Re: [isabelle] Any fans of "try"?



I use "try" routinely and find it essential.  Here are a few notes:

(1)  I find it much more convenient to type in "try" directly into the input while trying
	to sketch out a proof development than to use the separate Sledgehammer interface.
	(To me, the latter seems to be more useful for searching for perhaps better or faster
	proofs without disturbing the existing text.)

        I use "try" during proof development to try to see if a proof step can be quickly
	verified as true, without necessarily having to tediously decompose it and write
	out all the steps.  I am willing to wait a little bit for this, though it tends to
	come with some risk of overloading the prover (more on this below).  Many times,
	a proof by "smt" is produced, which I keep temporarily and then later improve,
	either again using "try" or sledgehammer to find a better proof (which is often
	possible later due to additional facts that I added while fleshing out the theory),
	or by explicitly expanding the proof to eliminate the use of "smt".
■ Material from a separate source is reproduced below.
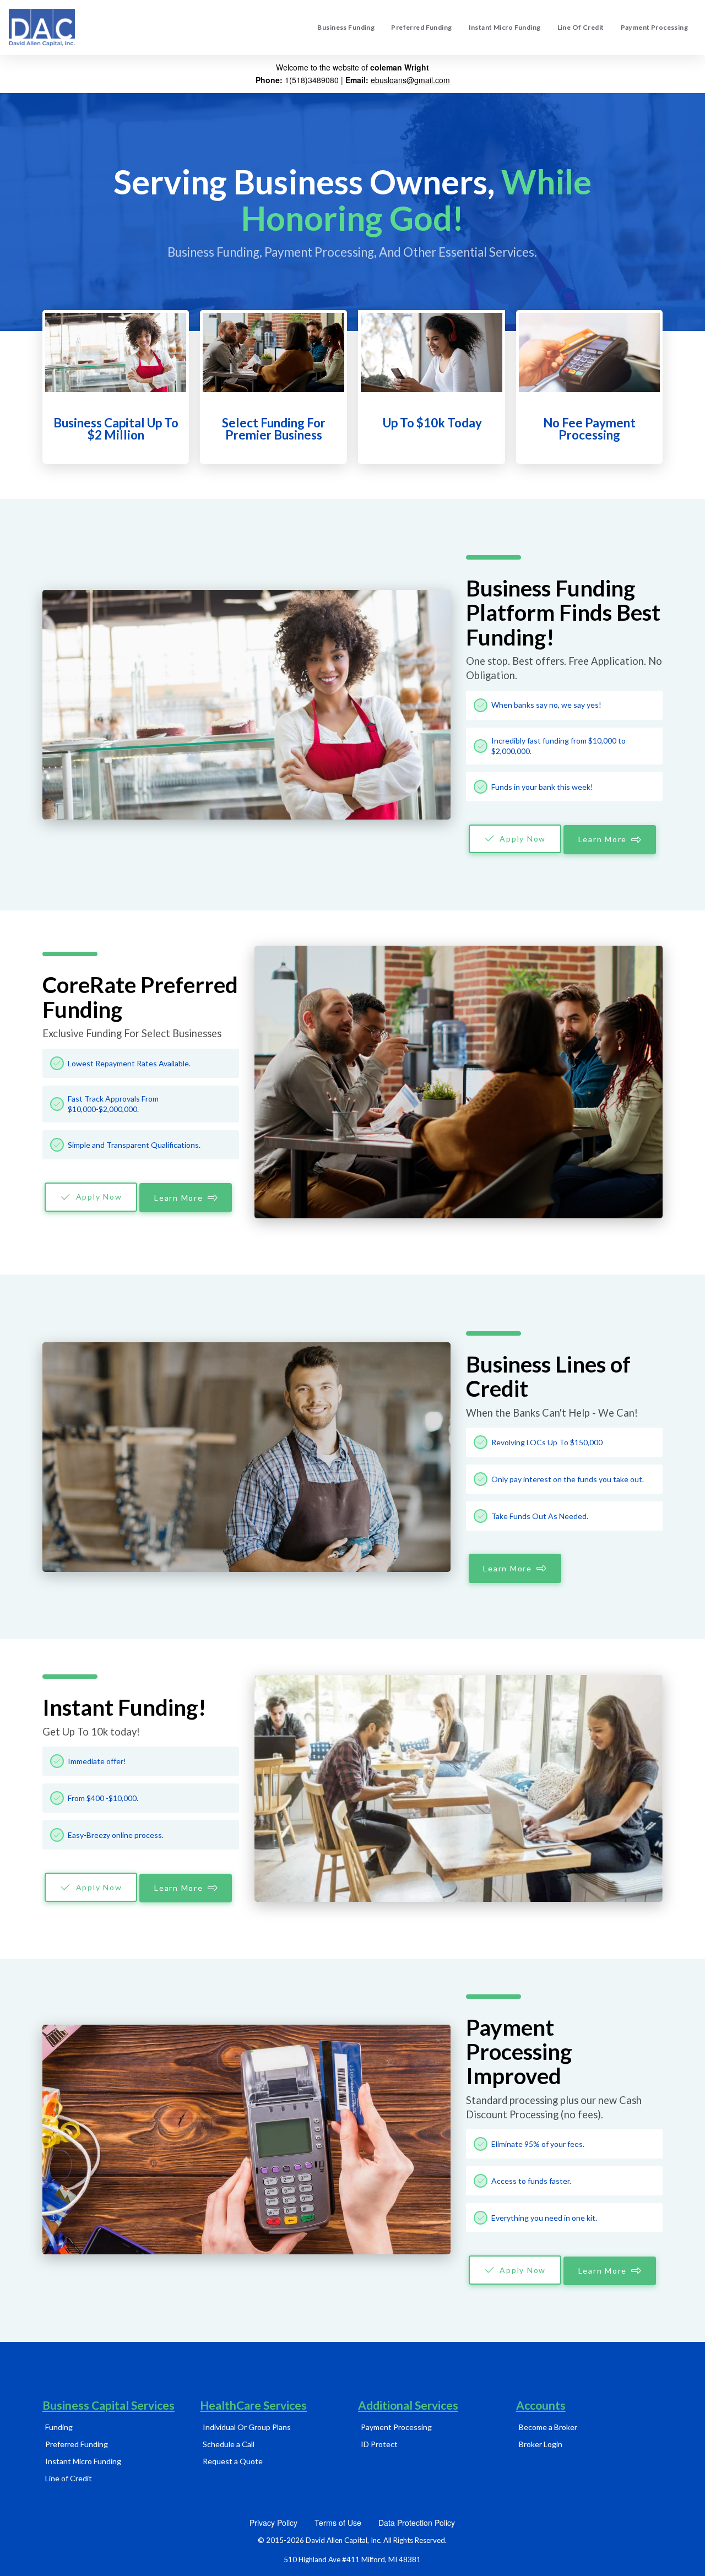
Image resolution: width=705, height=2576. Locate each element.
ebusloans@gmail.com (410, 79)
(2)  "try" is extremely helpful for becoming familiar with the behavior of the various
	proof methods, and with theories one has not used before.  Of course, one must
	not expect it to do magic, even though sometimes it seems like it does.

(3)  "try" will find proofs that "try0" misses, due to apparent time limits in "try0".
	For example, "try0" will typically not find find proofs by "force" or "fastforce"
	that take ten seconds or more, even if all the necessary facts have been given.
	The limits seem to be removed in "try", which allows the long proofs to be found.
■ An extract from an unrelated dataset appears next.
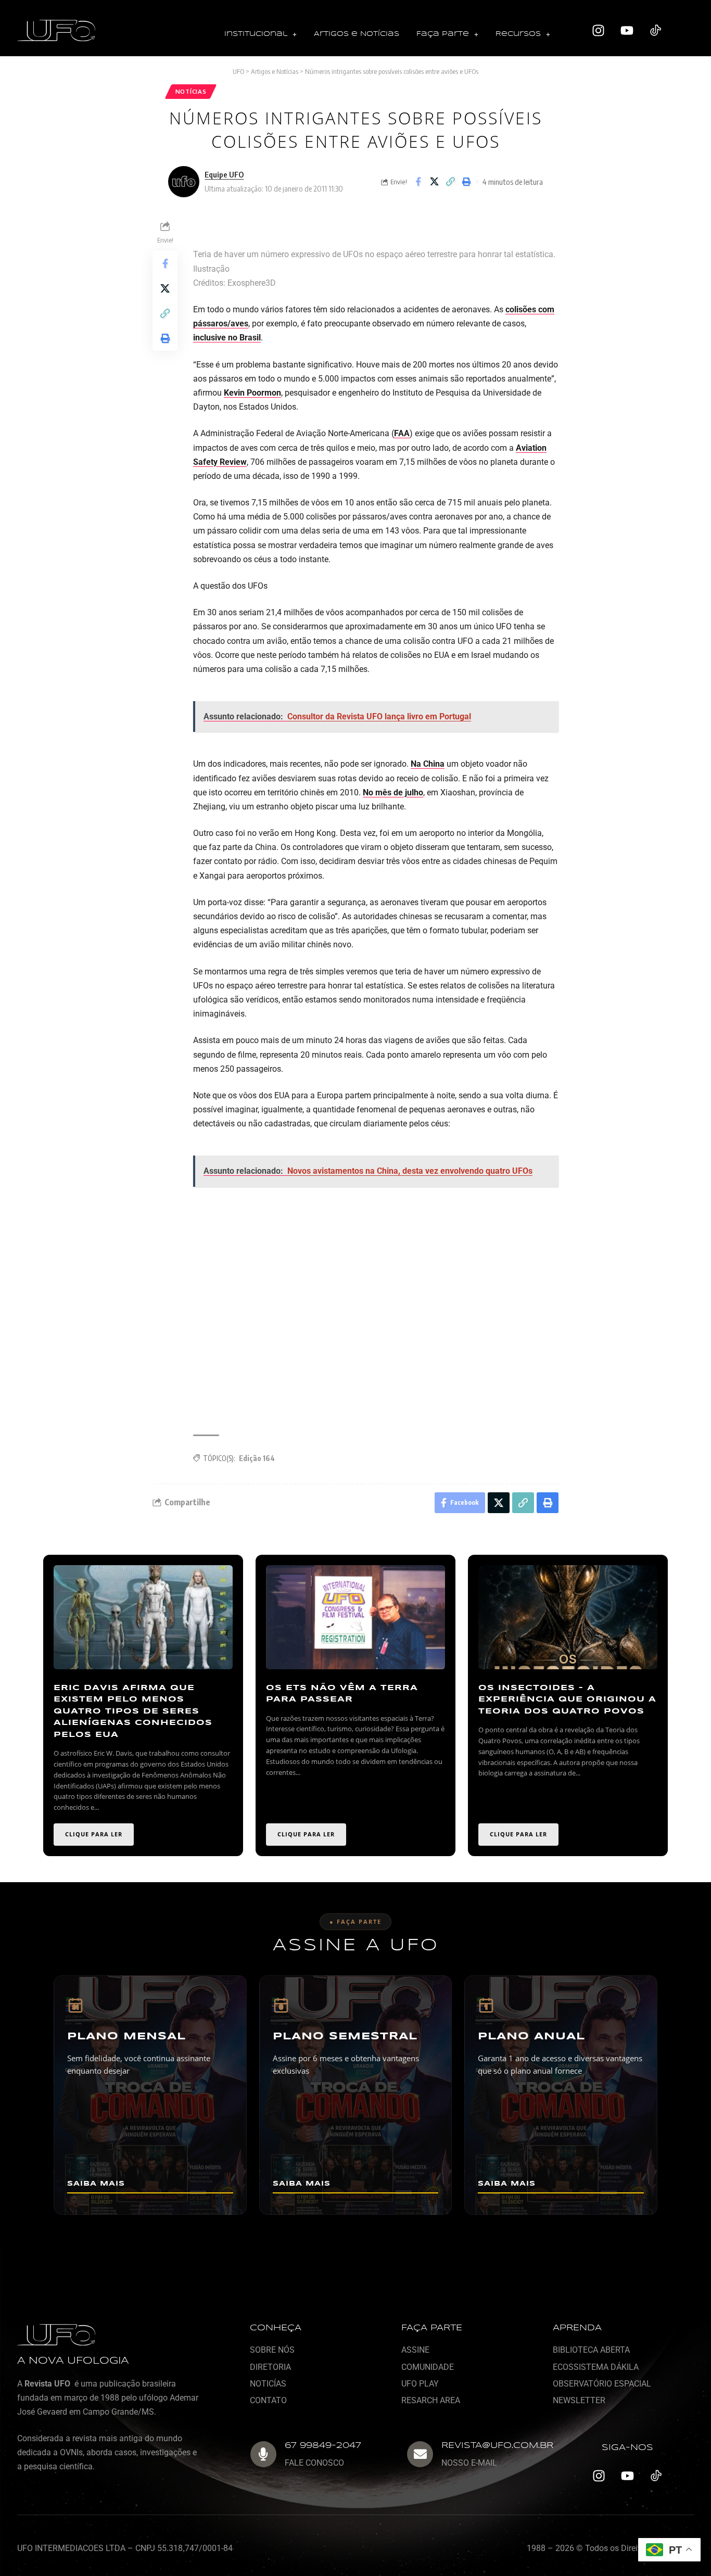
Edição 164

(4)  There appear to be some strange anomalies in "try" regarding the scheduling of the
	various proof methods it tries.  One would expect that "try" would run the various
	methods concurrently as much as possible.  However, in some situations, "try" can
	run indefinitely without finding a proof, whereas "try0" will immediately report
	a proof by "force" or "fastforce" that takes only a few tens of milliseconds.

(5)  "Heat" while using "try" seems to be related less to CPU usage than it does to memory
	usage.  Using "try" can quickly blow up the prover heap and put the computer into
	thrashing conditions, unless suitable limits have been imposed when invoking Isabelle.
	The desktop that I generally use for proof development has 24GB of RAM and runs Ubuntu.
	I have typically limited the ML heap to 8GB and the Java heap to 4GB and this generally
	allows me to do other things like browse the web and read email along with running
	Isabelle, without entering a thrashing situation.  Lately I have found it necessary
	to increase the ML heap limit to 12GB to avoid excessive garbage collection,
	and this will produce thrashing sometimes, especially in conjunction with the ridiculous
	memory consumption of Firefox and Thunderbird.

	Note that "try" can be less than useless on a memory-poor system.  Although I was
	successfully using a 6GB laptop for some time, I always had to be careful about using "try"
	with it, which put a significant hitch into my normal development routine.
	About two years ago I found that I was no longer able to do anything useful on
	that platform.  At the moment, 16GB is still a useful configuration, but barely.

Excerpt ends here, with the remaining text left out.